Pasal 6
BAB 2 — PERSYARATAN
(1) Program pemagangan sebagaimana dimaksud dalam Pasal 5 huruf a disusun oleh Penyelenggara Pemagangan. (2) Program pemagangan sebagaimana dimaksud pada ayat (1) berisi: a. nama program pemagangan; b. tujuan program pemagangan; c. kompetensi yang akan ditempuh; d. perkiraan waktu pemagangan; e. persyaratan peserta pemagangan; f. persyaratan Pembimbing Pemagangan; dan g. kurikulum dan silabus. (3) Program pemagangan sebagaimana dimaksud pada ayat (2) mengacu pada: a. SKKNI; b. Standar Kompetensi Kerja Khusus; dan/atau c. Standar Kompetensi Kerja Internasional. (4) Program pemagangan sebagaimana dimaksud pada ayat (1) meliputi: a. pemberian teori dan praktik di Unit Pelatihan;dan b. praktik kerja di unit produksi perusahaan.

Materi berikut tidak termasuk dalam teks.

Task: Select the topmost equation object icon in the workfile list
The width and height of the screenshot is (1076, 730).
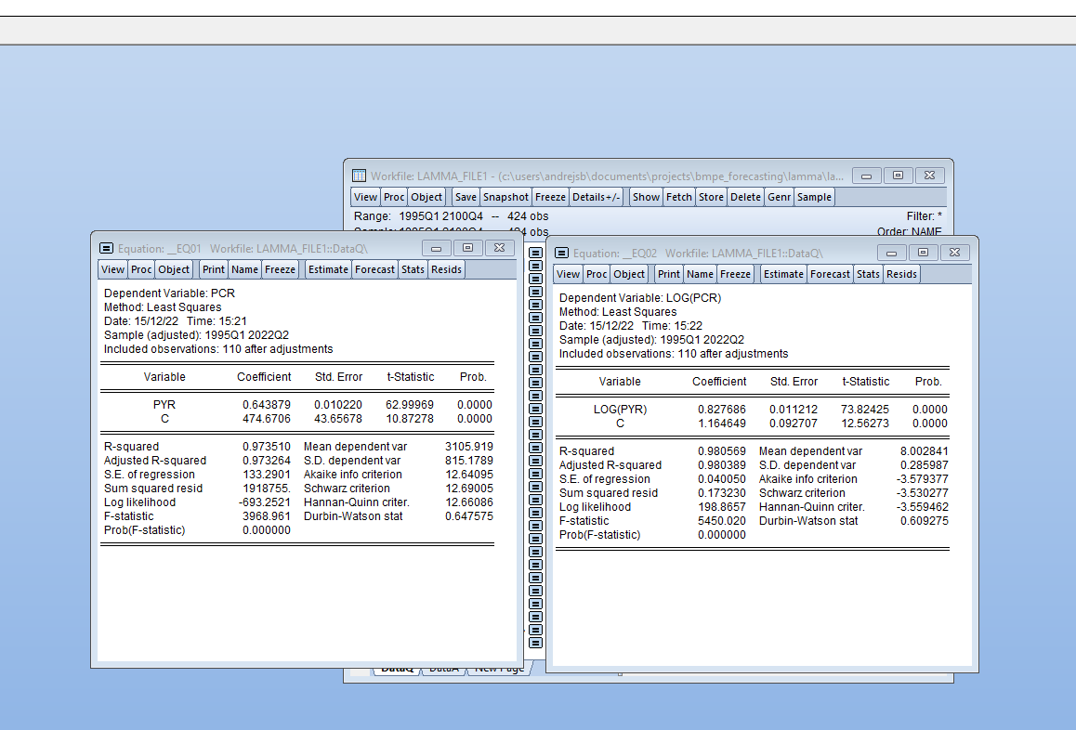Action: click(535, 252)
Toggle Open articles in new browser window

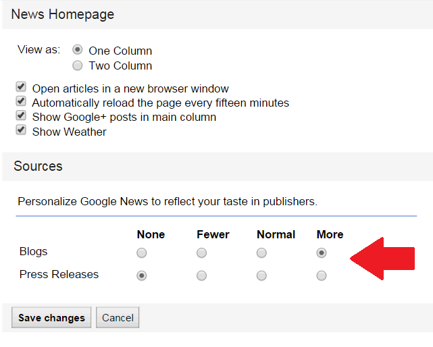[21, 88]
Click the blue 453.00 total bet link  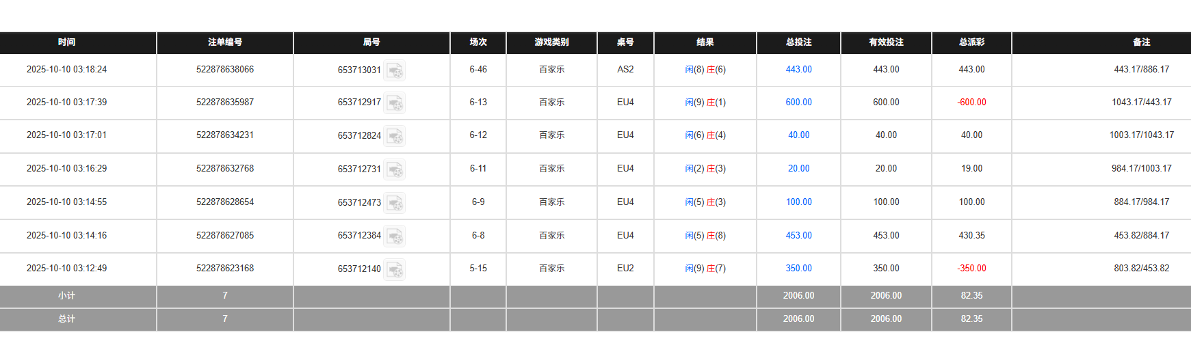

(5) Pemberian teori dan praktik sebagaimana dimaksud pada ayat (4) huruf a dilaksanakan paling banyak 25% (dua puluh lima persen) dari komposisi program pemagangan. (6) Praktik kerja sebagaimana dimaksud pada ayat (4) huruf b dilaksanakan paling sedikit 75% (tujuh puluh lima persen) dari komposisi program pemagangan. (7) Jangka waktu pemagangan sebagaimana dimaksud pada ayat (2) huruf e, dibatasi paling lama 1 (satu) tahun sejak ditandatangani Perjanjian Pemagangan. (8) Dalam hal untuk mencapai kualifikasi kompetensi tertentu akan memerlukan waktu lebih dari 1 (satu) tahun, maka harus dituangkan dalam Perjanjian Pemagangan baru dan dilaporkan kepada Dinas Kabupaten/Kota setempat. (9) Program pemagangan sebagaimana dimaksud pada ayat (2) disusun dengan mengacu pada Format 1 tercantum dalam Lampiran yang merupakan bagian tidak terpisahkan dari Peraturan Menteri ini.